__WHAT IS EXPECTED__:
In the records below, begin at the line containing "Görlitz (21, 2159)" and end at the line containing "Großbritannien (28, 1945)"; quote every line in that span exactly, including both boundary lines, and no others.

__DATA SUPPLIED__:

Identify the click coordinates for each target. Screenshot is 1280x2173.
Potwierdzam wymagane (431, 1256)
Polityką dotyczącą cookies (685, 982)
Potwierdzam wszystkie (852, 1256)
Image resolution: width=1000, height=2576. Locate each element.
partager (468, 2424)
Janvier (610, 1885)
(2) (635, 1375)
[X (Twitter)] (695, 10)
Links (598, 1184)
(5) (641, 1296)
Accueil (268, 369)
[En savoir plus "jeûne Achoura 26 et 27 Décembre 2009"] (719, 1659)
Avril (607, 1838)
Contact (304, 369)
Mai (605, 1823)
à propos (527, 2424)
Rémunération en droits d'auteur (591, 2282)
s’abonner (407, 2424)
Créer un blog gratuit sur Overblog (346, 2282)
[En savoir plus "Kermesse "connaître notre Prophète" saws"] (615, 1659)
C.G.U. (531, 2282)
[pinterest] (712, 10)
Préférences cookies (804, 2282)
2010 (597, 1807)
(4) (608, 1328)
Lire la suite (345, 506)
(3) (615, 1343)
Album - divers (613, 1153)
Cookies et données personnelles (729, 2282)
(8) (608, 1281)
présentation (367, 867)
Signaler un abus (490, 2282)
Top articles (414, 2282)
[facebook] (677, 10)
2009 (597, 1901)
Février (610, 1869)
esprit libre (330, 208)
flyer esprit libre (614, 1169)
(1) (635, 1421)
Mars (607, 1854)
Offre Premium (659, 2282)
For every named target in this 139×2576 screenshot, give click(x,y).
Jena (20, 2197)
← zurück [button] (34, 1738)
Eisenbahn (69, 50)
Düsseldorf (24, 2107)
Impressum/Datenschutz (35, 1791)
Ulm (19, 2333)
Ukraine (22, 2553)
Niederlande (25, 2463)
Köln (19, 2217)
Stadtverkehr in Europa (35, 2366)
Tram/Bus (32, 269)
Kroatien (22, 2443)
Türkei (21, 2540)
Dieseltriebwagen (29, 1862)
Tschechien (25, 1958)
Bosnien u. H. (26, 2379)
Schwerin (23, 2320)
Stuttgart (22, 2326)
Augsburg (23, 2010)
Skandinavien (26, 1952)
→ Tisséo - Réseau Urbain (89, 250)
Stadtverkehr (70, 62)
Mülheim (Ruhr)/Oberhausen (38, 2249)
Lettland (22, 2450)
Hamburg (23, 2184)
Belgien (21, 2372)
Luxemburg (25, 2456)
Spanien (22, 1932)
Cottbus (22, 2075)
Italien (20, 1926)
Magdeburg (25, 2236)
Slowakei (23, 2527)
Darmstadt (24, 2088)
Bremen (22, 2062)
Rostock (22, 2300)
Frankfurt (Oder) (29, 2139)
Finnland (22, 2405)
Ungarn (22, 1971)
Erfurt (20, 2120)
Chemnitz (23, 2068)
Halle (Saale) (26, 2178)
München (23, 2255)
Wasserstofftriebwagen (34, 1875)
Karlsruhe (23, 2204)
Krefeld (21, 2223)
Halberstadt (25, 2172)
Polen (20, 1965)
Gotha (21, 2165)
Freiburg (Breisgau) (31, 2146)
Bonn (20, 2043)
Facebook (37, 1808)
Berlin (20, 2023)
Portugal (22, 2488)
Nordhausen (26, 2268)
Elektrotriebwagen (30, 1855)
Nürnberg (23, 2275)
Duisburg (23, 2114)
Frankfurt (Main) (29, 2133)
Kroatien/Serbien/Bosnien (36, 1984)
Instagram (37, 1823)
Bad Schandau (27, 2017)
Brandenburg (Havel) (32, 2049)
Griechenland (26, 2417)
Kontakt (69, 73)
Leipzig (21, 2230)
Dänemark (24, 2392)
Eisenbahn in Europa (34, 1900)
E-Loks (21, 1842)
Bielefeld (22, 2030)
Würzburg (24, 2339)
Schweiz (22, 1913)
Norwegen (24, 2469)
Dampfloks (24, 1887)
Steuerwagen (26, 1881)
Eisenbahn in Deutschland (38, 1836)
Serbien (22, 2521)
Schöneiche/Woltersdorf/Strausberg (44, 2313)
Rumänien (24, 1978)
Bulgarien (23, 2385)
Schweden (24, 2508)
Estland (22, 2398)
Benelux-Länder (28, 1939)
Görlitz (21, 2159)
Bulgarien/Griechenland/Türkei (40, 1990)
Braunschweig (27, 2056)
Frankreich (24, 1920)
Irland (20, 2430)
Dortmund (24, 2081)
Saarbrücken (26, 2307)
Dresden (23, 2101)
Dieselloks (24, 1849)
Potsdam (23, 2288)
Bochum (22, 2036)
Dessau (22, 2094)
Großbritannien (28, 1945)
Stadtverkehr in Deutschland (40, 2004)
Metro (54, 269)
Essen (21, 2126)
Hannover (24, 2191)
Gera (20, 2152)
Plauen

__EXERCISE RESULT__:
Görlitz (21, 2159)
Bulgarien/Griechenland/Türkei (40, 1990)
Braunschweig (27, 2056)
Frankreich (24, 1920)
Irland (20, 2430)
Dortmund (24, 2081)
Saarbrücken (26, 2307)
Dresden (23, 2101)
Dieselloks (24, 1849)
Potsdam (23, 2288)
Bochum (22, 2036)
Dessau (22, 2094)
Großbritannien (28, 1945)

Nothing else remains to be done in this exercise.